(WORKING DATA begins)
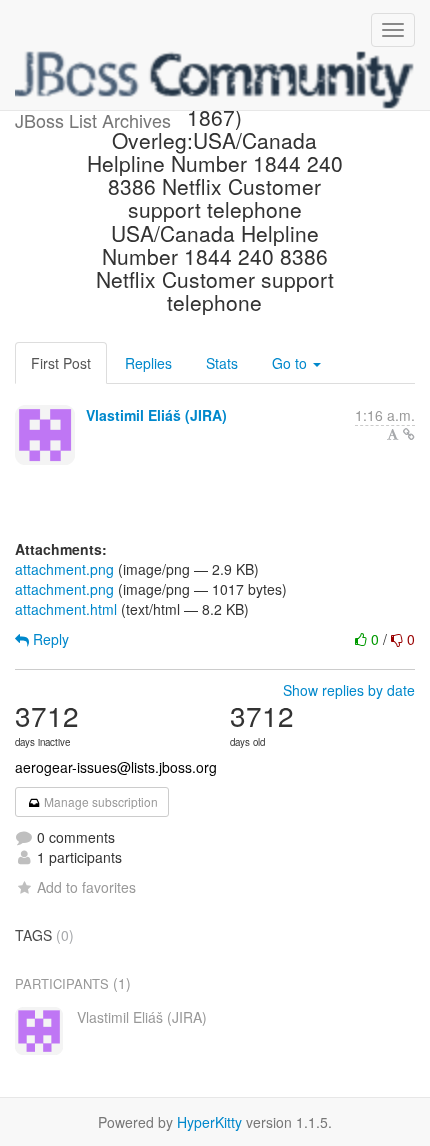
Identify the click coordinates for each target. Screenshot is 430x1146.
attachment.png (64, 569)
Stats (222, 363)
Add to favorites (86, 887)
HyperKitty (209, 1122)
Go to (291, 363)
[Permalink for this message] (409, 434)
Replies (148, 363)
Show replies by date (349, 690)
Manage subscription (99, 801)
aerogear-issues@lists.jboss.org (116, 767)
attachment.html (66, 609)
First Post (61, 363)
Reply (49, 639)
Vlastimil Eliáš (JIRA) (156, 415)
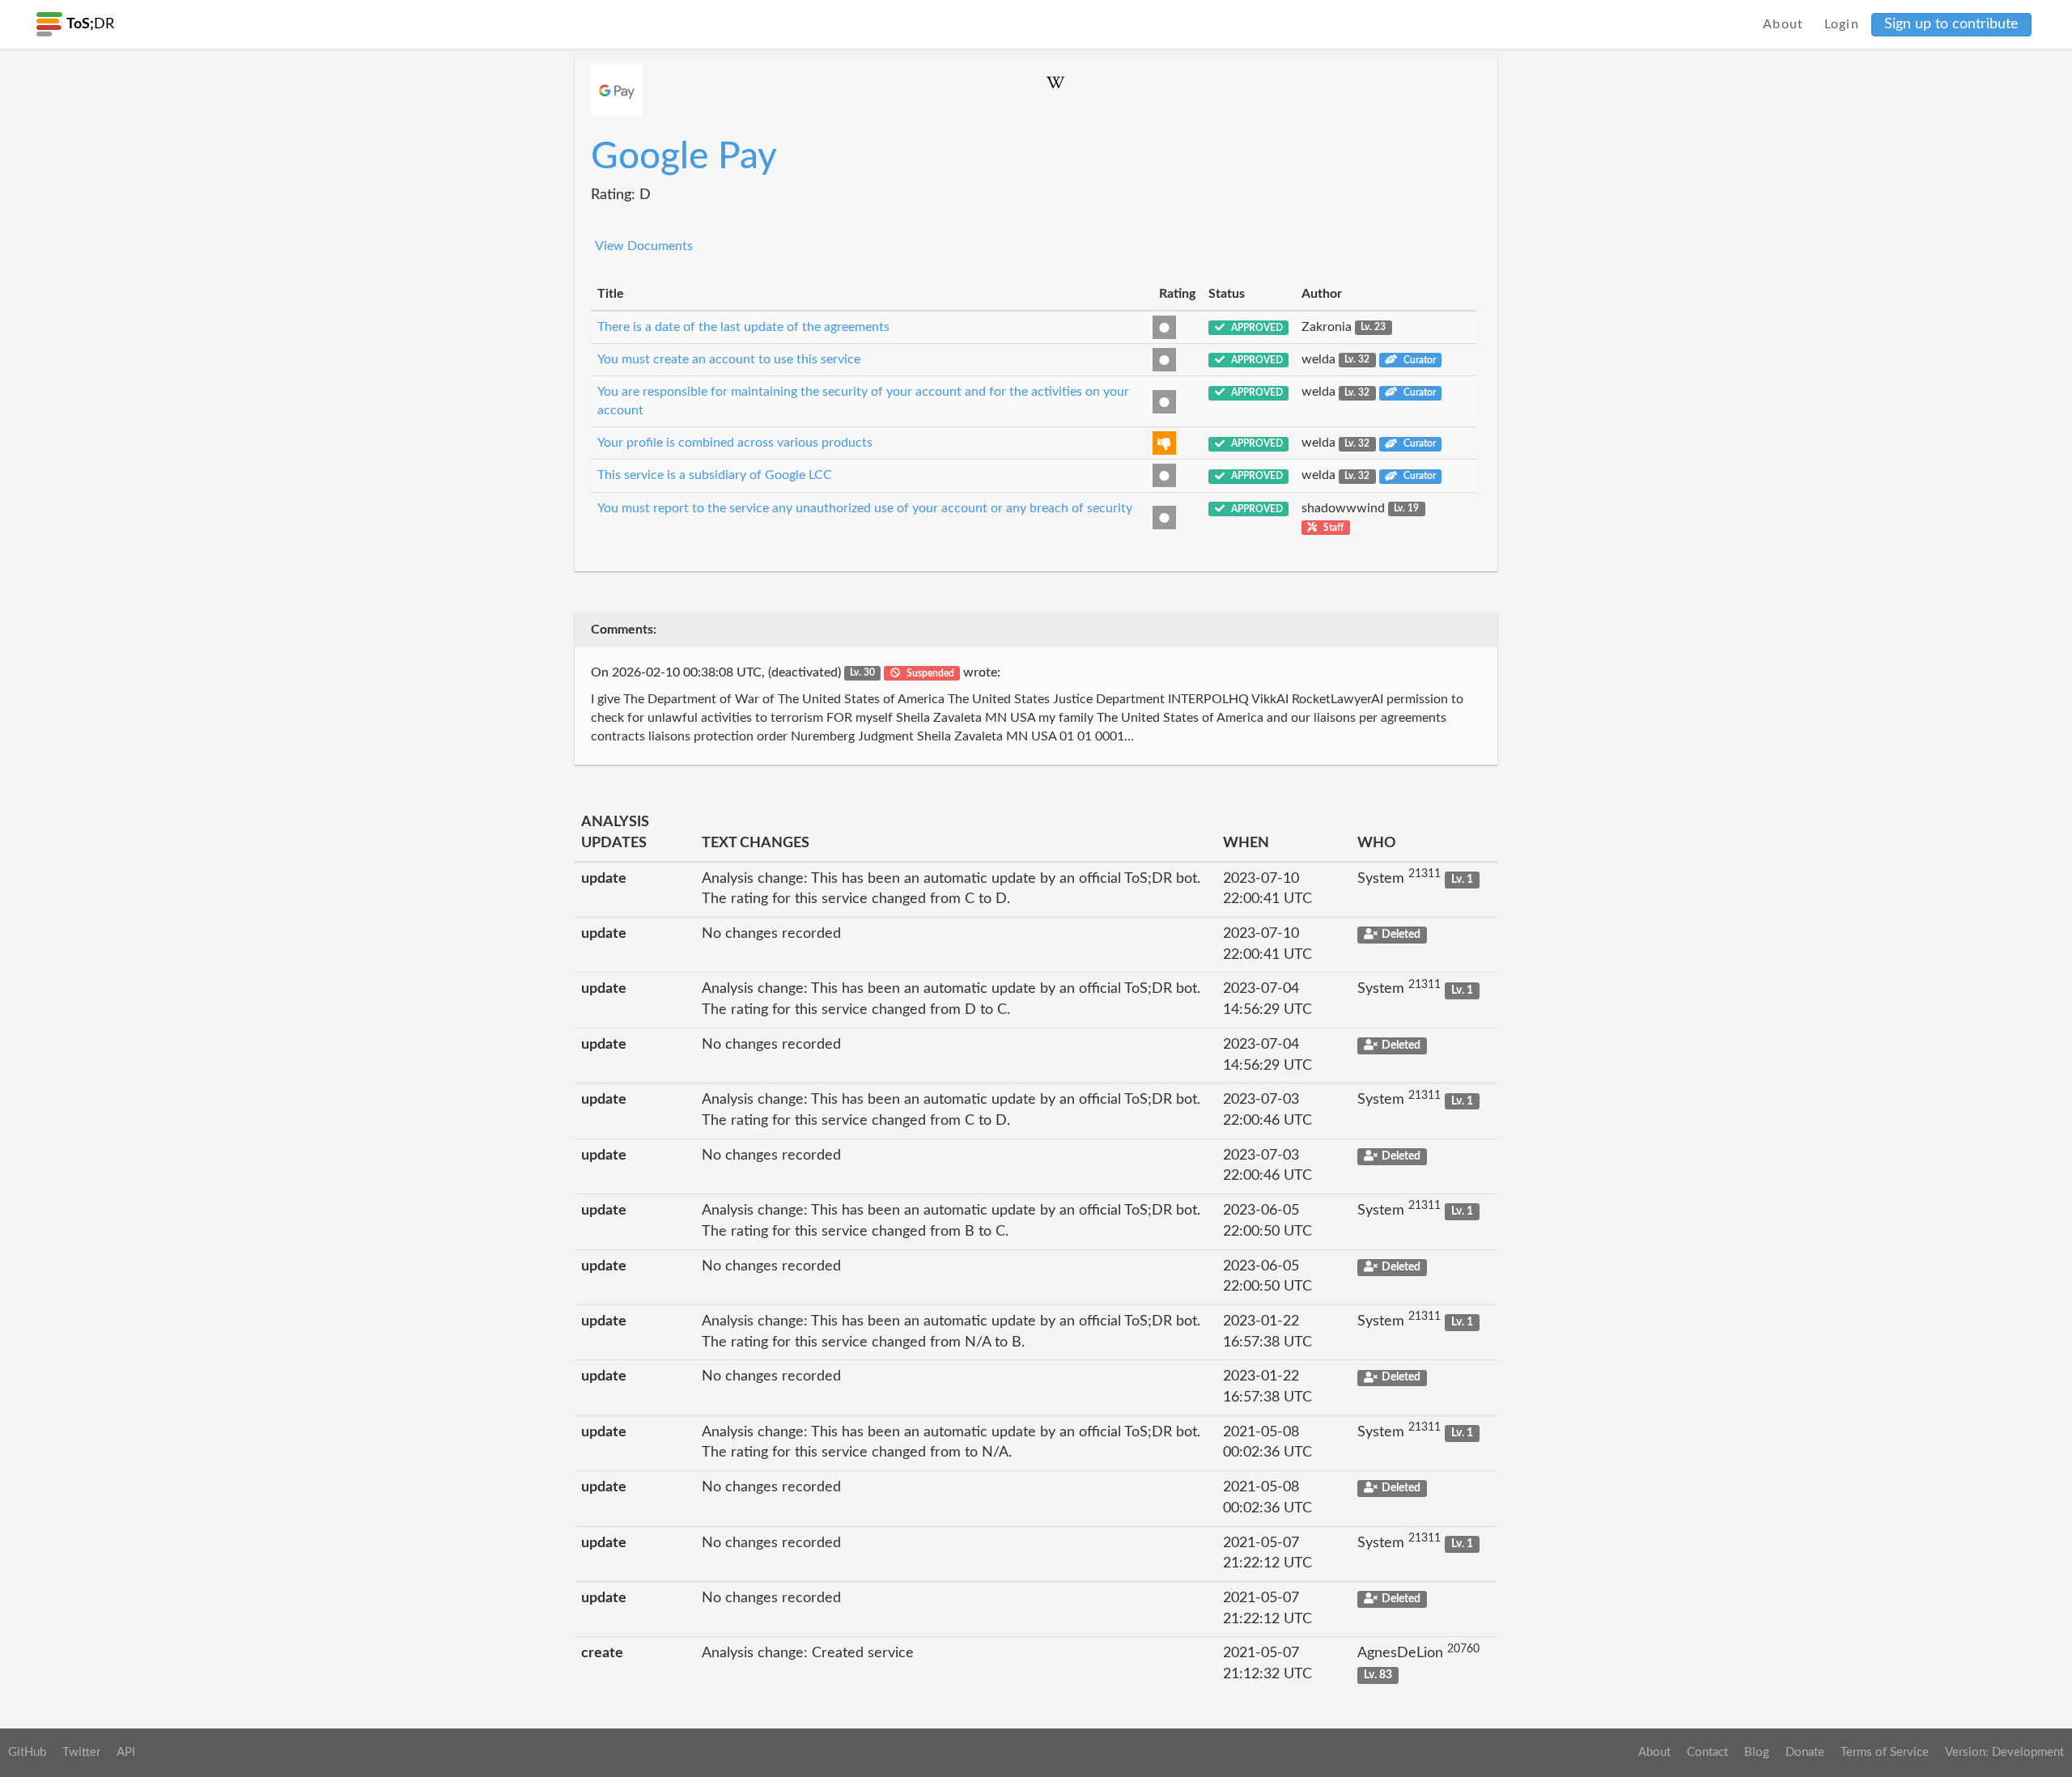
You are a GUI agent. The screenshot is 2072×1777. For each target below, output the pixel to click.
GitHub (27, 1752)
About (1783, 24)
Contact (1707, 1752)
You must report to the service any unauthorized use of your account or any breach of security (864, 508)
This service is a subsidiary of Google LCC (714, 475)
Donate (1804, 1752)
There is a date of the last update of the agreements (743, 326)
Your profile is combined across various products (735, 442)
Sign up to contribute (1951, 24)
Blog (1756, 1752)
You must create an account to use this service (728, 359)
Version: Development (2004, 1752)
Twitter (81, 1752)
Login (1842, 24)
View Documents (644, 246)
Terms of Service (1885, 1752)
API (126, 1752)
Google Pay (684, 157)
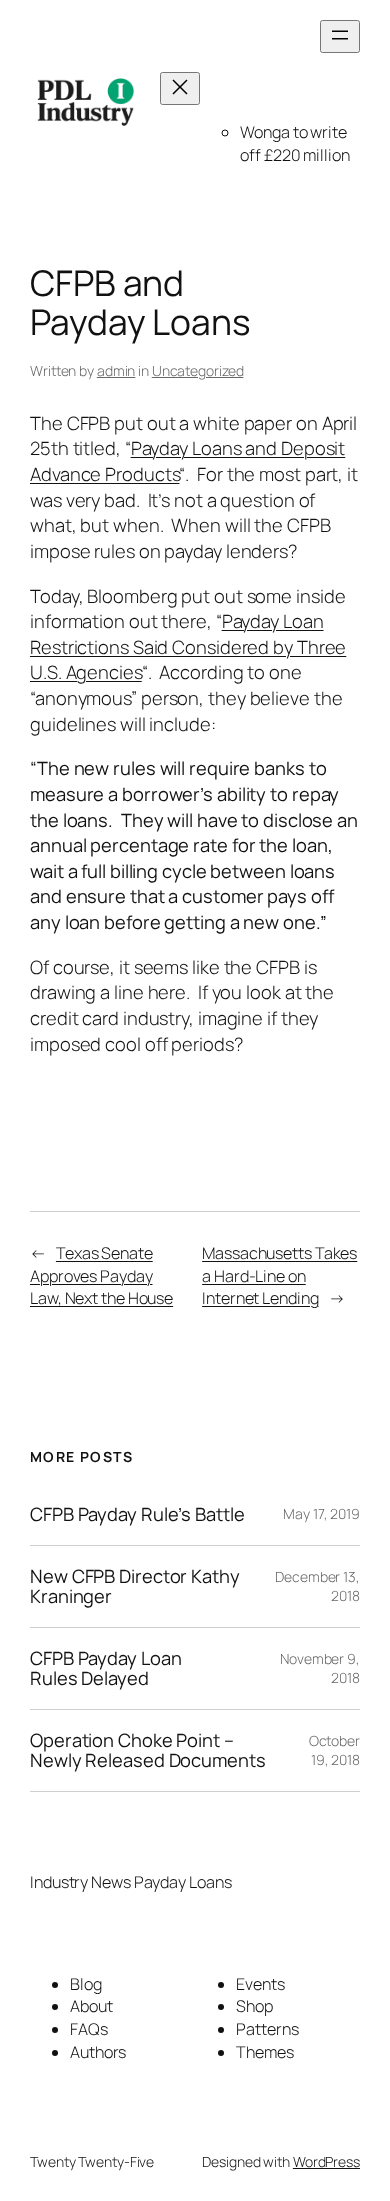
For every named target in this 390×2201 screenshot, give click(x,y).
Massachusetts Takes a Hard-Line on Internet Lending (279, 1275)
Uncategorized (198, 370)
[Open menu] (340, 36)
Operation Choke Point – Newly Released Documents (148, 1750)
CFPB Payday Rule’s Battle (137, 1514)
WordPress (326, 2161)
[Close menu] (180, 88)
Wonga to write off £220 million (294, 143)
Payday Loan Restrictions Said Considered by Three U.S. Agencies (188, 646)
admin (116, 370)
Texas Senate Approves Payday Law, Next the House (101, 1275)
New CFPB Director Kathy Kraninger (135, 1586)
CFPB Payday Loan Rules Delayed (105, 1668)
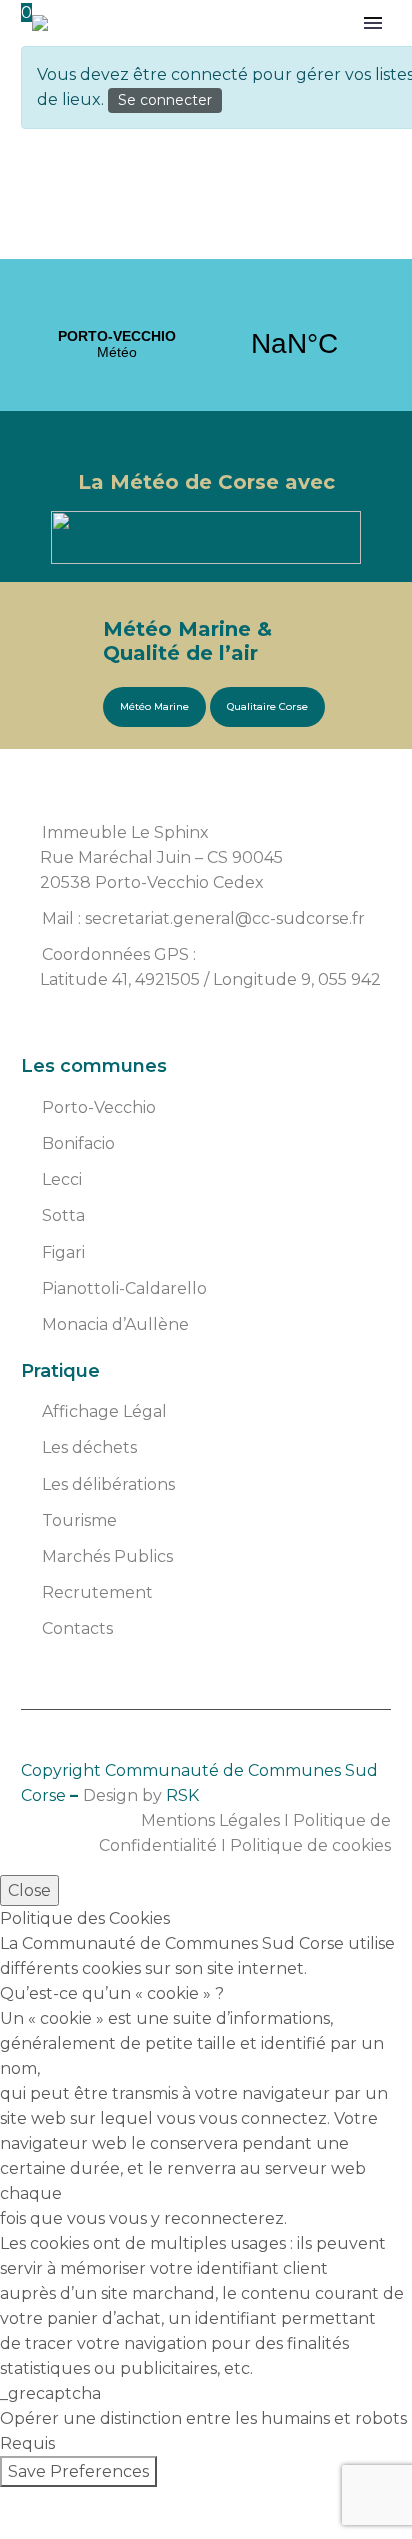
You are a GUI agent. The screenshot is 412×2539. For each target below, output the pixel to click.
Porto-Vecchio (99, 1107)
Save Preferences (78, 2471)
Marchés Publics (107, 1556)
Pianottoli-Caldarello (124, 1288)
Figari (63, 1252)
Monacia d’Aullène (115, 1324)
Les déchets (89, 1447)
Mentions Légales (210, 1820)
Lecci (62, 1179)
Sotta (63, 1215)
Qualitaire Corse (267, 706)
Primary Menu (373, 23)
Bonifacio (78, 1143)
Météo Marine (154, 706)
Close (29, 1890)
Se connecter (165, 100)
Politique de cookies (310, 1845)
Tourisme (79, 1520)
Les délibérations (108, 1484)
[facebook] (36, 1030)
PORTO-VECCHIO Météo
(WORKING DATA ends)
• **TASK**
Look through the entries above and quote exactly the lines from the line with "You must report" to the line with "Twitter (81, 1752)", counting both of those lines.

• **TASK RESPONSE**
You must report to the service any unauthorized use of your account or any breach of security (864, 508)
This service is a subsidiary of Google LCC (714, 475)
Donate (1804, 1752)
There is a date of the last update of the agreements (743, 326)
Your profile is combined across various products (735, 442)
Sign up to contribute (1951, 24)
Blog (1756, 1752)
You must create an account to use this service (728, 359)
Version: Development (2004, 1752)
Twitter (81, 1752)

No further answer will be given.